It was a singular thing that helped me to win the fight, temporarily, at least. By all accounts it ought to have been those three heart-warming days spent with Whitley a month earlier, and his farewell words of helpfulness and cheer spoken as I was boarding the outgoing train at the Springville station. But though Whitley's sturdy faith in me came to do its part, it was another and much longer leap of memory that made me hesitate and draw back; a flash carrying me back to my school-days in Glendale … to a certain afternoon when a plain-faced little girl, the daughter of our physics and chemistry teacher, had told me, with her brown eyes ablaze, what she thought of dishonesty in general, and in particular of the dishonesty of a boy in her class who was lying and stealing his way past his examinations.

I don't know to this day why I should have recalled Polly Everton and her flaming little diatribe against thievery and hypocrisy at that desperate moment. She, and her quiet college-professor father who had seemed so out of place teaching in a Glendale school, had dropped out of my life years before. But the fact remained, and at the memory, Kellow's bribe, gripped pocket-deep in my hand, burnt me like a coal of fire. With a gasp I realized that I was over the brink at last, stumbling and falling into the pit which has no bottom. With a single dollar of the thief's money spent and gone beyond recall, I should be lost.

With that memory of little Polly Everton to drive me, I went doggedly back to the riverside slum and sought for Kellow where I had left him. He was gone, but the newly aroused resolution, the outworn swimmer's stubborn steeling of the nerves and muscles to make one more stroke before he drowns, persisted. Footsore and half-frozen, I tramped the dozen squares to the great hotel in the business district. The night clerk sized me up for precisely what I was, listening with only half an ear to my stammering question. But he deigned to answer it, nevertheless. Yes; Mr. Jewett was the gentleman who had Number 706, but he was not in. His key was still in the box.

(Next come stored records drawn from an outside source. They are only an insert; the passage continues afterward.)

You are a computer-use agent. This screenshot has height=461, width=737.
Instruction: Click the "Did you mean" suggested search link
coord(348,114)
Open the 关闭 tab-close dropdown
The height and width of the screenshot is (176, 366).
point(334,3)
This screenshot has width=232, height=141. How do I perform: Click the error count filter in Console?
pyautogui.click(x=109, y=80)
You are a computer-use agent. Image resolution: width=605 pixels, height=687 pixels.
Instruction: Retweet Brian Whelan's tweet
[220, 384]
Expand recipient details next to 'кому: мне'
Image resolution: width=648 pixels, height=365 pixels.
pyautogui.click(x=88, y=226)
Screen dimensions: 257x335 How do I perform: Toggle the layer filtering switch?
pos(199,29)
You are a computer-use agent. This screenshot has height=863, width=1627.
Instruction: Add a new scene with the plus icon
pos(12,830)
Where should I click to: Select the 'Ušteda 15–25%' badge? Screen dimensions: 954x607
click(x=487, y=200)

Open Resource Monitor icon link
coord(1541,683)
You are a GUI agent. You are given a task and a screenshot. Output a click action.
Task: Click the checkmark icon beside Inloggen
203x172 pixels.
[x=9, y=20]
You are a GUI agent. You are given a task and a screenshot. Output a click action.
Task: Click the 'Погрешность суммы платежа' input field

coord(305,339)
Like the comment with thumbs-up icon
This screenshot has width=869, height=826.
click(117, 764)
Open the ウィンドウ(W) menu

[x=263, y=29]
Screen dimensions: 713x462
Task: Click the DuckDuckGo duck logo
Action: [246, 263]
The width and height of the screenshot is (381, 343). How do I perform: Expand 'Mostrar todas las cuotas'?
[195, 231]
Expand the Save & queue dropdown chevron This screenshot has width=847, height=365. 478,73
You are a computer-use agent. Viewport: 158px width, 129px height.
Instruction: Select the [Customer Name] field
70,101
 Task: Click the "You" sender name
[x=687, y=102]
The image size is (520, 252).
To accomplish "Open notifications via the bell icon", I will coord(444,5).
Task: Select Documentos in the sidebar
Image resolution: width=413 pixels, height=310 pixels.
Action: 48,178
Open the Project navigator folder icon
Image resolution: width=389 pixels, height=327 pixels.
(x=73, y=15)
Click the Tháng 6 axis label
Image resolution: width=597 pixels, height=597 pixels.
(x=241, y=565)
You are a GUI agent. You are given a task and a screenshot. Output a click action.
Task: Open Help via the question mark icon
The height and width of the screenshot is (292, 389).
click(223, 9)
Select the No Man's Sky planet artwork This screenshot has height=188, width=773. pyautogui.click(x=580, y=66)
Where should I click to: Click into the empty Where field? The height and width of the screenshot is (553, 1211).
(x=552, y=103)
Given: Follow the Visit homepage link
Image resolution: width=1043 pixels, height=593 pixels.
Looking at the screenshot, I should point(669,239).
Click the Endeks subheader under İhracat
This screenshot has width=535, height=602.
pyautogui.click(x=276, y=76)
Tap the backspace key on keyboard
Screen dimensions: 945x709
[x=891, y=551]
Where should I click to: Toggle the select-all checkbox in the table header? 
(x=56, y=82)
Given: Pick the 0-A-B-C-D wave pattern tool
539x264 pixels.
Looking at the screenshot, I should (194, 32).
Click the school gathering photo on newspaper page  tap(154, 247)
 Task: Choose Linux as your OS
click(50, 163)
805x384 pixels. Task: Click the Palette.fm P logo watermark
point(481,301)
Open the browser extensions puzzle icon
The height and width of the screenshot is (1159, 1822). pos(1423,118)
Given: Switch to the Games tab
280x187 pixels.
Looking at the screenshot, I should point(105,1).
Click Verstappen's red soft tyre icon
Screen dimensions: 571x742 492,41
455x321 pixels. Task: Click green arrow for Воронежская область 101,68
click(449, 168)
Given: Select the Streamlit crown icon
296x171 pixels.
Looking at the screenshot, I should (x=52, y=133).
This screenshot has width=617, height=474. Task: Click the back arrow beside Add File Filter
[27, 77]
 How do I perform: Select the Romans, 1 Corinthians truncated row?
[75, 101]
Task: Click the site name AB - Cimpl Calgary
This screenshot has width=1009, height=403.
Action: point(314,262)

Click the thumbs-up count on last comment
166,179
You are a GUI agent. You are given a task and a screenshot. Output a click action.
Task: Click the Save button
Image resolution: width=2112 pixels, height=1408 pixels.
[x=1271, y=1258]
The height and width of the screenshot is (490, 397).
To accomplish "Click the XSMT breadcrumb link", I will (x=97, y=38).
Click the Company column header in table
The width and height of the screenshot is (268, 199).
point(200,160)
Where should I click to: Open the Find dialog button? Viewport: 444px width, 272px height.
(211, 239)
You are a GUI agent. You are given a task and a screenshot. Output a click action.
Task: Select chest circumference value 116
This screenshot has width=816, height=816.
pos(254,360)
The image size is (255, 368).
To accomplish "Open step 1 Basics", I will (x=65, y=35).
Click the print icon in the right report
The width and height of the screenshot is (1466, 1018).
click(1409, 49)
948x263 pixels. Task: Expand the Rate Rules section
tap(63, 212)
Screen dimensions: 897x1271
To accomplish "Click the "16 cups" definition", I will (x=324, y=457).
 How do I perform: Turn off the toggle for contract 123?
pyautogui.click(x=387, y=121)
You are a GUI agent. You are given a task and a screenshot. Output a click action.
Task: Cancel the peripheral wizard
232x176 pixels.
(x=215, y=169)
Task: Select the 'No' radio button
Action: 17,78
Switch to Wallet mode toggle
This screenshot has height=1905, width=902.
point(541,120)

There were writing-desks in the lobby, a number of them, and I went to the first that offered. Some guest had left a few sheets of the hotel paper and an envelope. Without a written word to go with it, I slipped the unbroken bribe into the envelope, sealed the flap hurriedly and went back to the clerk.

"Put this in Mr. Jewett's key-box, if you please," I requested; and when I had seen the thing done, and had verified the number of the box with my own eyes, I headed once more for the inhospitable streets.

It was on the icy sidewalk, directly in front of the revolving doors of the big hotel, that my miracle was wrought. While I hesitated, not knowing which way to turn for shelter for the remainder of the night, a cab drove up and a man, muffled to the ears in a fur-lined overcoat, got out. He was apparently an arrival from one of the night trains; while he was slamming the cab door a bell-hop from the Marlborough skated across the sidewalk, snatched a couple of grips from the front seat of the cab and disappeared with them.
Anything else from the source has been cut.